To begin, Elder Jeffrey R. Holland put it well when he said of the following of the argument people use about not adding to the word of God when they cite Revelation 22:18: "...the whole Bible as we know it—one collection of texts bound in a single volume—did not exist when that verse was written. For centuries after John produced his writing, the individual books of the New Testament were in circulation singly or perhaps in combinations with a few other texts but almost never as a complete collection. Of the entire corpus of 5,366 known Greek New Testament manuscripts, only 35 contain the whole New Testament as we now know it, and 34 of those were compiled after A.D. 1000.  The fact of the matter is that virtually every prophet of the Old and New Testament has added scripture to that received by his predecessors. If the Old Testament words of Moses were sufficient, as some could have mistakenly thought them to be, then why, for example, the subsequent prophecies of Isaiah or of Jeremiah, who follows him? To say nothing of Ezekiel and Daniel, of Joel, Amos, and all the rest. If one revelation to one prophet in one moment of time is sufficient for all time, what justifies these many others? What justifies them was made clear by Jehovah Himself when He said to Moses, “My works are without end, and … my words … never cease.”
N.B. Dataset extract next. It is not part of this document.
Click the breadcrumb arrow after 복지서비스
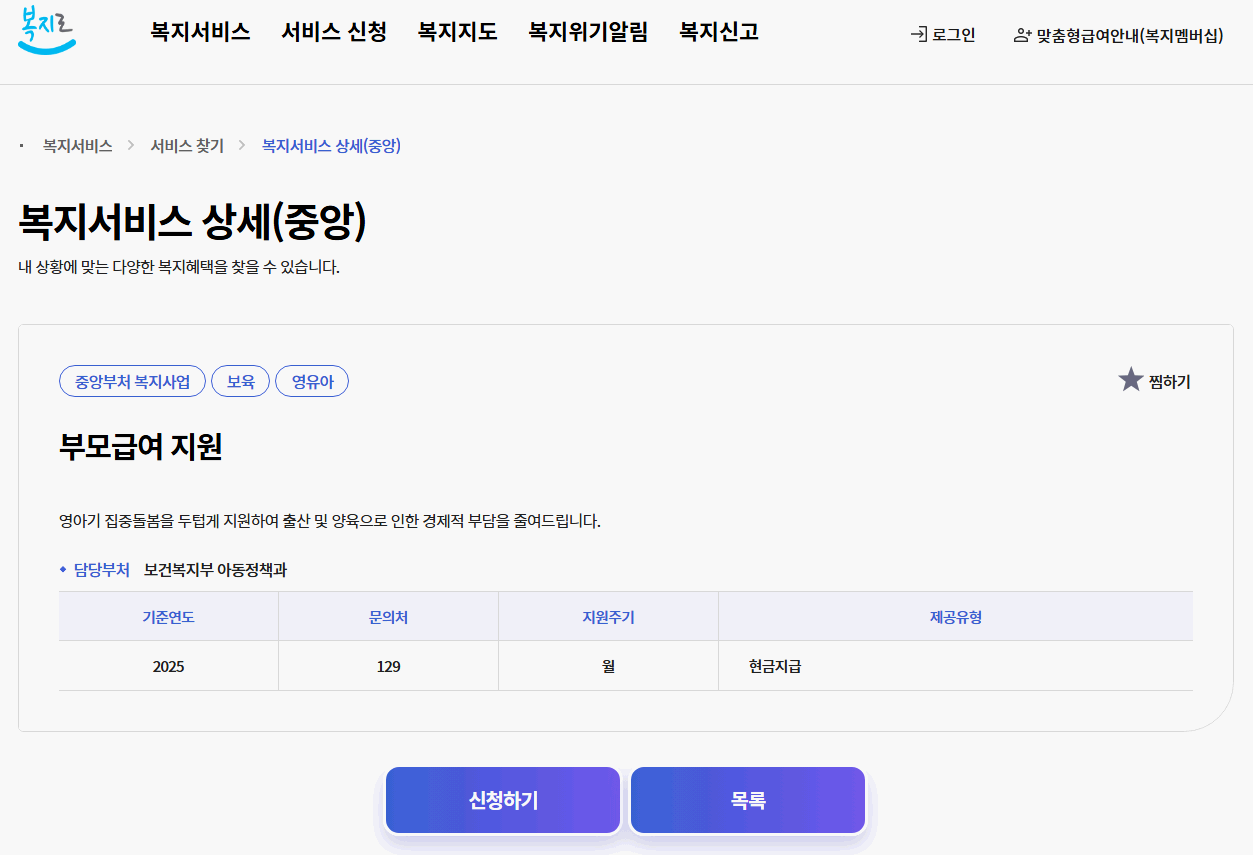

God has not stopped speaking through prophets.  He is the same yesterday, today and forever, and if He spoke through prophets then, and He doesn't change, He still speaks through prophets now.  The Bible, is to be sure, the source of some of the core doctrines of our Messiah, but if it was truly sufficient to teach of all of God's word that we would ever need to know, we wouldn't have tens of thousands of Christian denominations all saying something different about how it should be interpreted.  There is a great need to people in the world today to listen to modern prophets because they are the means the Lord has chosen to help us understand the scriptures and not be "carried about by every wind of doctrine".  The Apostle Paul sent multiple letters to members of the primitive church correcting false doctrines and misunderstandings of the scriptures and modern prophets today provide clarification of them and give us continuous counsel from the Lord on a monthly basis.


There will always be controversy about truth.  As Truman Madsen said about the prophet Joseph Smith: "he learned early that to testify of divine manifestations was to stir up darkness and to call down wrath."  This is not because it is wrong to speak of truth, angels and other divine things, but because anywhere we find righteousness, there will always be something evil close by trying to contradict it.  Such is the constant nature of our journey on this earth, our pursuit towards everything Godly.  But if this entry helps just one person understand the true nature of the gospel of Jesus Christ in all it's glory and flawless splendor, then my mission in writing it is accomplished.